It is 1975 in Saigon, Vietnam. It is the year marking the end of the Vietnam War. A young woman runs after a train slowing around a bend. She barely makes it—but someone helps her up. She has a bag with her, full of goods that she walks up and down the aisles of the train selling. This is the work she does to support her family.
At the end of the Vietnam war, Saigon, like much of the country, is devastated. Many people live in poverty. Given the hardship that her family—like many Vietnamese—evidently faces, the young woman must work to help her family make ends meet.
Just as the young woman begins her work, guards arrive and she sits down quickly, hiding her goods, which she is not allowed to sell because she doesn’t have a permit from the authorities. One of the guards stops by her, and commands her to lift up her trousers so he can check whether she’s hiding anything. The girl thinks she is about to get caught.
The arrival of the guards, and the young woman’s fear of them, point to the oppressive circumstances under which Vietnamese lived under communist rule following the Vietnam War. This is a heavily policed society, one in which this young woman can’t even sell goods on the train without official authorization.
However, a voice interrupts from the back. A thin twenty-one-year-old man scolds the guard, telling him that this is no way to treat a young woman. The woman immediately falls in love with him—he’s saved her. The guard moves on. The next day, she meets the boy in the same carriage of the 4:30 train. They meet two more times on the train. Six months later, they are married, and less than a year later, Anh—their son—is born.
The boy’s interruption of the guard marks a bold and courageous move on his part, given that the guard, as a state official, could have easily punished him for his insolence. This courageous act—in response to the harassment of the girl— leads to the beginning of a love affair that brings forth Anh, the author of the memoir.

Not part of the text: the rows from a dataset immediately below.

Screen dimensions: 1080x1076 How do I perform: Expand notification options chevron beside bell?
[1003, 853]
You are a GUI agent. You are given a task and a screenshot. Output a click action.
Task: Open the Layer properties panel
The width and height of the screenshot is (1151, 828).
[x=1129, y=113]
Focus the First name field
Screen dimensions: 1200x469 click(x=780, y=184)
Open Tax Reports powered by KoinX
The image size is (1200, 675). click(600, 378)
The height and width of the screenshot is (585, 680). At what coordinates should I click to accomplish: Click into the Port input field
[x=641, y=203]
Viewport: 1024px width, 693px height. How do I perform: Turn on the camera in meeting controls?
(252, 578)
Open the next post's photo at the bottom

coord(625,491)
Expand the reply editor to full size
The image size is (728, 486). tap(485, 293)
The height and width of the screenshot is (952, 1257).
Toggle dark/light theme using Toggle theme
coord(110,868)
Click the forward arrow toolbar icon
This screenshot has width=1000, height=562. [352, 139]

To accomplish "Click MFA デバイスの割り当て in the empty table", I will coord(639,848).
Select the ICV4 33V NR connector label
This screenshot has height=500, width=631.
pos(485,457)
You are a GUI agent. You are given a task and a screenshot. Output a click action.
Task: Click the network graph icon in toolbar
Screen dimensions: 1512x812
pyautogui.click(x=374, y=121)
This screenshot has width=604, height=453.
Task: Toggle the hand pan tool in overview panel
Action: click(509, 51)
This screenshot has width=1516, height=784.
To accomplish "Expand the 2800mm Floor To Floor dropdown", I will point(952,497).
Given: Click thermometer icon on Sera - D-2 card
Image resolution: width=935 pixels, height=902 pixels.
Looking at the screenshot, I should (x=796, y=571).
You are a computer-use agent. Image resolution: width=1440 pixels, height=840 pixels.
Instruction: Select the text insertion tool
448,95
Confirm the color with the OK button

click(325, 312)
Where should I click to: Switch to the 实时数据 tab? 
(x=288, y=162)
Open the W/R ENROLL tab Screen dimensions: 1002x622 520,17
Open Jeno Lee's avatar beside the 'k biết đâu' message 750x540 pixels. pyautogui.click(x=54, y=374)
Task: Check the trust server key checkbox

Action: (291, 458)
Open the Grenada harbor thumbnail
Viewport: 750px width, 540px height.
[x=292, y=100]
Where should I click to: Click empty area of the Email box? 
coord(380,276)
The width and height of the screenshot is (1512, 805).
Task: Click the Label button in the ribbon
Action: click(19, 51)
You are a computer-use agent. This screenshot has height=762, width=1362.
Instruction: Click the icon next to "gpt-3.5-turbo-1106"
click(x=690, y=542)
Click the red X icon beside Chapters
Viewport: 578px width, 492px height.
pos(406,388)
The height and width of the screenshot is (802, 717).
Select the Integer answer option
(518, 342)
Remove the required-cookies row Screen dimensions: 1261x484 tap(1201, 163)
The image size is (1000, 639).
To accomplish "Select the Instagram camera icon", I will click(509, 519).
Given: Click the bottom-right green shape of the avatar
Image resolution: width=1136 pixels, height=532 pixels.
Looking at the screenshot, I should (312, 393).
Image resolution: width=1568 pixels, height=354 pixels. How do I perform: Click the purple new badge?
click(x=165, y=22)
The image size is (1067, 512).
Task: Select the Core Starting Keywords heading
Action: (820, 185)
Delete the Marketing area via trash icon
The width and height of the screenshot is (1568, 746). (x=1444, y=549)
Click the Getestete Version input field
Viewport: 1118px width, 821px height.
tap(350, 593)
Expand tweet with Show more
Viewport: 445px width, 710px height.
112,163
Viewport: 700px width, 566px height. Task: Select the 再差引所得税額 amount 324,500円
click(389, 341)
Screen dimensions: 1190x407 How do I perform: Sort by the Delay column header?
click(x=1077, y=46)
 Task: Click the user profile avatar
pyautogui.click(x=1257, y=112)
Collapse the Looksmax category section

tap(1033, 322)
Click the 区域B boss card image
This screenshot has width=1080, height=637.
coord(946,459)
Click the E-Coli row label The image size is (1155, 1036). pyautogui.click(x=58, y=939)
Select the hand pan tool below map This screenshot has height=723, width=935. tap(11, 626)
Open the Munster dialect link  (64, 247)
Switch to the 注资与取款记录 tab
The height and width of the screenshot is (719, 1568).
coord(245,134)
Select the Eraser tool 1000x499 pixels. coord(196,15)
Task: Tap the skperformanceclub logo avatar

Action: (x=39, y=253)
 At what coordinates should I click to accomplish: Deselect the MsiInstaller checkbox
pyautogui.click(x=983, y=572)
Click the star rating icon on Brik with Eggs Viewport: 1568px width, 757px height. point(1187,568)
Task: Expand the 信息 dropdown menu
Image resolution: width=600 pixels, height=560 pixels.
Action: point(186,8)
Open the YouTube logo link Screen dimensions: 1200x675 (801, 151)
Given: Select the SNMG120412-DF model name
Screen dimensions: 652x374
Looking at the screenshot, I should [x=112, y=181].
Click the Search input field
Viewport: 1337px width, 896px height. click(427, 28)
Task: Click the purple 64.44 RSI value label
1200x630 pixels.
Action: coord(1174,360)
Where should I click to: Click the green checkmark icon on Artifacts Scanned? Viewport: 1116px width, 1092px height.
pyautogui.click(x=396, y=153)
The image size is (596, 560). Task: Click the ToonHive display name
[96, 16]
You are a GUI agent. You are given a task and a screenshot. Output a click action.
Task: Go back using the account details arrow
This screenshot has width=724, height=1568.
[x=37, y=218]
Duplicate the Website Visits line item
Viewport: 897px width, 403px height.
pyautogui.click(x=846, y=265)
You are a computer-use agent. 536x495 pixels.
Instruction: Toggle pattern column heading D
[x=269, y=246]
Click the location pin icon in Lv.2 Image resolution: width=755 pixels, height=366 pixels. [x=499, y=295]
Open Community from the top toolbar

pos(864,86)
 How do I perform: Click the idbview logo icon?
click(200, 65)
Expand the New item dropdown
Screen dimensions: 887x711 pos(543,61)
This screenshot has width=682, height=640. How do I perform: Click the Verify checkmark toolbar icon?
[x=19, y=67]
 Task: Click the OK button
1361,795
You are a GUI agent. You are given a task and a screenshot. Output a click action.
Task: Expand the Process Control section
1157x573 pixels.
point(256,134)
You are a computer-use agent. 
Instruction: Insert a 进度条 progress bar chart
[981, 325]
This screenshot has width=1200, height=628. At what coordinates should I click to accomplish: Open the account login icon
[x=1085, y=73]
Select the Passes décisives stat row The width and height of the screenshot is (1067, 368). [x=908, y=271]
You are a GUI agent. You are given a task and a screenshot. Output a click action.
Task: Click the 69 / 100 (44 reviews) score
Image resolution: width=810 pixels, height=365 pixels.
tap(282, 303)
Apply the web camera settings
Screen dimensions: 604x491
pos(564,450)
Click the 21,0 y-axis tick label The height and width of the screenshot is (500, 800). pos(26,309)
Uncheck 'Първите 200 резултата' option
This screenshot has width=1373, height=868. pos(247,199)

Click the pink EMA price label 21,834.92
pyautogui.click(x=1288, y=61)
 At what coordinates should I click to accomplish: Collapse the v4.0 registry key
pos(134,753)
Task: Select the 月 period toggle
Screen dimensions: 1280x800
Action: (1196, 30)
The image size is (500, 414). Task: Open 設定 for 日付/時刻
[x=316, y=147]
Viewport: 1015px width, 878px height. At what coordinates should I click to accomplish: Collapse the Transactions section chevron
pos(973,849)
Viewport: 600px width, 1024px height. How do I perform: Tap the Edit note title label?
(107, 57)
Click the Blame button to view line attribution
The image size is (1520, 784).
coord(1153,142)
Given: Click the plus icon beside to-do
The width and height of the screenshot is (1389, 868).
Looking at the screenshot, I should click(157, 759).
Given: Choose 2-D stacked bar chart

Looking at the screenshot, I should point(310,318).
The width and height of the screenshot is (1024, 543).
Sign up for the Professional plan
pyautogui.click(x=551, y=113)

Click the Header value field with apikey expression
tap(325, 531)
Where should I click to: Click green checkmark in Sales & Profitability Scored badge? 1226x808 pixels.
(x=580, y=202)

Anh’s mother had seven brothers and sisters. Her two eldest brothers, who served as paratroopers alongside Australian and American troops, were condemned to communist re-education camps after the end of the Vietnam War. Uncle Thanh, a gentle, quiet man, almost died in the re-education camp, where he was forced to undertake hard labor. Suffering from malaria, he was operated on by the savage camp doctor without anesthesia, and then assumed to be dead—until he was discovered knocking in the coffin in which he had been placed for burial.
Uncle Thanh’s terrible experiences in the re-education camp point to the brutality of the communist government that came to power at the end of the Vietnam war. The re-education camps were essentially concentration camps in which opponents of the communists were punished. As such, Uncle Thanh’s near-death experience points to the extreme oppression to which the communists subjected their opponents.
Uncle Huy also escaped death by a hair’s breadth during the war. While in the army, he had missed a boat he was assigned to catch because of a late night out drinking with his friends. The next morning, as he watched the boat leave without him, it suddenly exploded before his eyes. In Australia, he went on to become a Jesuit priest.
Uncle Huy’s near-death experience alludes to the capriciousness, and the violence, of the Vietnam War. Huy survives the war by mere chance, thanks to missing his boat. Hundreds of thousands of others were not so lucky.
Anh’s father grew up in extreme poverty with his large family. In spite of her poverty, his mother (Anh’s grandmother), who lost four children, adopted two more to raise along with her eight surviving children. The children were referred to by the number of their birth order. Anh’s father Tam was known as Four, among his other siblings, One, Two, Three, Five, Six, Seven, Eight, Nine. Anh’s grandmother supported all the children on the meager earnings of her husband’s wages, who was a soldier with the army. The family was so poor that they ate mostly rice.
The poverty in which Anh’s father grows up points to the dire circumstances under which many Vietnamese lived during the Vietnam War. With the country under siege, poverty and hardship were rife, making it very difficult for families—particularly large ones such as Anh’s—to survive on anything beyond the most basic necessities. The presence of adopted children amongst the brothers also points to the fact that many children lost their parents during the war.
After his marriage to Anh’s mother, Anh’s father Tam rescues his brothers-in-law Thanh and Huy from the communist re-education camp to which they have been condemned, and he does so in a daring fashion. He has a friend whose uncle is a high-ranking official in the communist government. When the uncle is away, Tam has his friend steal the official’s uniform, which Tam then puts on. He marches into the re-education camp and demands the release of Thanh and Huy. The camp guards, believing him to be a high-ranking official, comply with his order, and release the two men to him.
Tam’s daring rescue of his brothers-in-law reflects some of his most charismatic and admirable qualities—his courage and bravery. It also reflects how seriously members of Anh’s family take their responsibility towards family members, whether distant or near relations. Here, Tam risks himself to save his wife’s brothers, because he is connected to them through his marriage. It is a feat that could have well cost him his freedom, or even his life.